The "war on terror" of Bush-Cheney is a smokescreen for naked American imperial aggression. The sad story of how Iraq posed no threat either to the US or to any of its neighbors, despite high-decibel claims to the contrary for two years by Bush, Cheney and their acolytes, will be repeated in the case of Syria and Iran if Bush and Cheney are reelected. They hope that their project of overthrowing governments in the region will go smoothly, but they do not really care, since even an Iran and a Syria in chaos is a net gain from their point of view. Chaos creates "terror" and justifies further US involvement, aggression and control. It is inconvenient for the rest of us, but then they insist, unlike John Kerry, that we live with the nuisances they are creating.

In actual fact, al-Qaeda is just a somewhat more successful version of Baader Meinhoff. It is a small terrorist group that has been created by a particular juncture in history. It is not a reason to abolish the US Bill of Rights, as Bush, Cheney and Ashcroft are doing. It is not a reason to invade three or four countries (precisely the few countries where it does not operate!) It is a nuisance to a free society, and should be curbed.

Bush and Cheney keep shouting that Kerry doesn't understand the war on terror. They mean he doesn't want to overthrow the governments of Syria and Iran. As for themselves, if the war on terror is so important to them, why are Bin Laden and Zawahiri at large? Why can al-Qaeda still strike at will? We now have the worst of both worlds, with a quagmire in Iraq and Palestine, and more quagmires planned, while al-Qaeda morphs and grows and continues to form a threat.

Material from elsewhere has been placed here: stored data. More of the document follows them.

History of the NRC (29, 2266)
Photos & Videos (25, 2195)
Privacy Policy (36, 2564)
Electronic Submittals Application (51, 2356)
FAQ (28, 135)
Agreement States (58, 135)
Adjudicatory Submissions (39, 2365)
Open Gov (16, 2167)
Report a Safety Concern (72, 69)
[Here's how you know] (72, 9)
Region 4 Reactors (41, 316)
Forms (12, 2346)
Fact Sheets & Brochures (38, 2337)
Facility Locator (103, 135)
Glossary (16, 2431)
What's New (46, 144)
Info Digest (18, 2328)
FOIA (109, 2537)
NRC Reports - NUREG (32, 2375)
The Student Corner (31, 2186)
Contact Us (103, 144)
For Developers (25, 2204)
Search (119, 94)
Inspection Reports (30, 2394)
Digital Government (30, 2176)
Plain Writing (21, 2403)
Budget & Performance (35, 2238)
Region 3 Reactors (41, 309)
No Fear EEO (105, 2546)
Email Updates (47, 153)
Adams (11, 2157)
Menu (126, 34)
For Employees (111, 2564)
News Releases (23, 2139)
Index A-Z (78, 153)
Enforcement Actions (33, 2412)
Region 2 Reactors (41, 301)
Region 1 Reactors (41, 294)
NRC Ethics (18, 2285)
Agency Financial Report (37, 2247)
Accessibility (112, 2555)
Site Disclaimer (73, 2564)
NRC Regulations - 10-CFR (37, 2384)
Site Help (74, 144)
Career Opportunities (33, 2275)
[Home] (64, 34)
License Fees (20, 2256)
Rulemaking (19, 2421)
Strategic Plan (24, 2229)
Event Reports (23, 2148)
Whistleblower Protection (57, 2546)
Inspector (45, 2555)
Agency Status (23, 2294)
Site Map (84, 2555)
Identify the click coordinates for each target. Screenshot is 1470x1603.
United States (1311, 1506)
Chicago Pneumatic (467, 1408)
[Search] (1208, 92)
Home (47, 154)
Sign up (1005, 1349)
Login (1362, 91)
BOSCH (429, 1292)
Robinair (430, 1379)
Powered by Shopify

Anyone who lived through the sixties and seventies should remember how many terrorist gangs, including the one Cole references, Baader Meinhoff, prospered for a time and then were destroyed by law enforcement and/or faded away into obscurity. Plans for a 9/11-type terrorist attack upon the Super Bowl audience was the plot of the film Black September, and other films of the time reflected the same themes. It wasn't that terrorism was ignored or marginalized as an international problem during those years; but international cooperation between intelligence and law enforcement communities was successful at restraining it. Al Qaeda, to be sure, is larger and more powerful as a terrorist group because it has far greater backing among many indigenous populations, but if Bush had had his priorities straight and not arrogantly dismissed the recommendations of the Hart-Rudman Task Force on Homeland Security and his own counter-terrorism adviser Richard Clarke, we could have brought the same weapons to bear upon AQ that proved so successful in earlier decades. Instead, we refocused our energies on attacking a nation that offered little resistance because they were so debilitated in their warmaking ability (SANCTIONS AND BILL CLINTON'S 1998 AIR STRIKES WORKED!) and neglected the hunt for Osama and his minions. Almost every time a terrorist has been apprehended in the past couple of years, it has proven to be a foreign nation, USING LAW ENFORCEMENT processes and techniques, that has succeeded...and they've succeeded where the U.S. has not.

UPDATE: Corrente chimes in: When the Oklahoma City bombing took place we didn't call out the 10th Mountain Division and start bombing the crap out of rural white males. We called the police, and the FBI, and had an investigation, and arrested the bombers and put them on trial. They were...what's that saying?..."brought to justice."